仕方ないから1人でのんびりして居るのだ。
「それにしてもおにーちゃんは元気にしているでしょうか~」
プカプカと浮いて王妃は笑う。
自分が計算した限り可愛い“弟”であるアルグスタが死ぬ可能性は限りなく少ない。
限りなく少ないがゼロではない。その場合はちゃんと敵討ちをする。
反逆者に、王族の者に手を出した者に掛ける情けなど無い。全力で討伐する理由になりえる。

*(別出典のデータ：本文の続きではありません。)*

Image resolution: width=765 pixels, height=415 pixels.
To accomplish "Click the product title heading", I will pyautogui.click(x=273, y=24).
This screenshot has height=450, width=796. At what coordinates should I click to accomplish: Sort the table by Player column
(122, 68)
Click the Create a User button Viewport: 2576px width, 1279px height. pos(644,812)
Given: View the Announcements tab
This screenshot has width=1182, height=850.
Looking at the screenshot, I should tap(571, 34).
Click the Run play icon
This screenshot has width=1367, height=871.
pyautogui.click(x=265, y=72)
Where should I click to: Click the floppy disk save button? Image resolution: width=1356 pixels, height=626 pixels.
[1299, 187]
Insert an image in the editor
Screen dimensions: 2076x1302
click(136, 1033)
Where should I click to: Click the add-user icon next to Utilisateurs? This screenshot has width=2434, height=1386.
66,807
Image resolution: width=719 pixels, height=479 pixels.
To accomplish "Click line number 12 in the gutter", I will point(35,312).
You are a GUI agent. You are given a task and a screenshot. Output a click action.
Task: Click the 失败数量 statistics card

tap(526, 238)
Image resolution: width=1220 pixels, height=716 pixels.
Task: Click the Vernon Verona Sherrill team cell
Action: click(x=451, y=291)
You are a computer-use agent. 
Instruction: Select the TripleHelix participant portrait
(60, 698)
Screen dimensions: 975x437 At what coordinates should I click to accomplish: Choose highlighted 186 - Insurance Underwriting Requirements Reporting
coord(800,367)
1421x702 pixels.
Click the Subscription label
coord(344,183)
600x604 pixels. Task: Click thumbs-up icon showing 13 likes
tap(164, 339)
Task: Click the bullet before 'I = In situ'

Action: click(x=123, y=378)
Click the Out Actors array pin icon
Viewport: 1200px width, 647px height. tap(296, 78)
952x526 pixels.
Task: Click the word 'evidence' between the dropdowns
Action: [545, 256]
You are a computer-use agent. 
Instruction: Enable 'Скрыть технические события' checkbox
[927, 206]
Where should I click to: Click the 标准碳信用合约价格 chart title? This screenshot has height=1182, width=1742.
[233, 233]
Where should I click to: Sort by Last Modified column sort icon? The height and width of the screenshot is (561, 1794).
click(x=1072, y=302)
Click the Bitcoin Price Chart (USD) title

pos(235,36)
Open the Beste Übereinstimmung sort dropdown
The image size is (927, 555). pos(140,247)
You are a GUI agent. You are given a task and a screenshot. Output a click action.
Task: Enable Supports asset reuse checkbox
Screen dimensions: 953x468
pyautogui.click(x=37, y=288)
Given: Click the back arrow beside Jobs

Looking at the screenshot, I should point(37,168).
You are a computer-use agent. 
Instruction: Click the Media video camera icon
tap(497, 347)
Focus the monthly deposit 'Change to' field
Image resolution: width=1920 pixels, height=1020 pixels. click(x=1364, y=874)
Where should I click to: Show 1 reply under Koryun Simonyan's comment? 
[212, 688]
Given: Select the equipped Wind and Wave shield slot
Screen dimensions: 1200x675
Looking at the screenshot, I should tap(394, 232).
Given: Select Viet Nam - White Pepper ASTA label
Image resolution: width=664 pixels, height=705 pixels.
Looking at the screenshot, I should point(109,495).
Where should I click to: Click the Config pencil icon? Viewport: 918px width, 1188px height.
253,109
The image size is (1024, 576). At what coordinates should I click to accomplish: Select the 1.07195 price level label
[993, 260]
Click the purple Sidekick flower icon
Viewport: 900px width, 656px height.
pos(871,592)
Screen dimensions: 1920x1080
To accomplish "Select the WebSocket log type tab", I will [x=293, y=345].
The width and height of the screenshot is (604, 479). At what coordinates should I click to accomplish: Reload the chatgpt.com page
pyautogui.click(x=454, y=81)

「まあここまで色々と準備してもあのおにーちゃんは好き勝手して思いもしない結論を導き出すんですけどね~」
ニヒヒと笑い王妃は満天の星空を見上げる。
だからこそあんなに無理をして弟の為に頑張っている夫の行動は無意味になりかねない。だったら無理などしないで流れに身を任していれば良いのだ。
「あ~。このままずっと浮かんでいたいです~」
プカプカと浮かびキャミリーはのんびりとした時間を過ごした。
ユニバンス王国・王都郊外ドラグナイト邸
「で、お前の故郷を滅ぼした貴族も復讐対象なのか?」
「……どうでも良いわ。私に直接関係ないから」
「でも家族は?」
「忘れたわよ。家族の恨みより自分の恨みの方が深かったから」
「ああそうですか」
どうもこの人は恨みを背負い込み過ぎて病んでしまったようだ。
でもそういう人って居るよね。ことごとく選んだ選択肢が悪い方に出る人って。
たぶんミジュリは典型的なそう言うタイプなのだろう。それか裏スキルで『不幸』とか所持してますか?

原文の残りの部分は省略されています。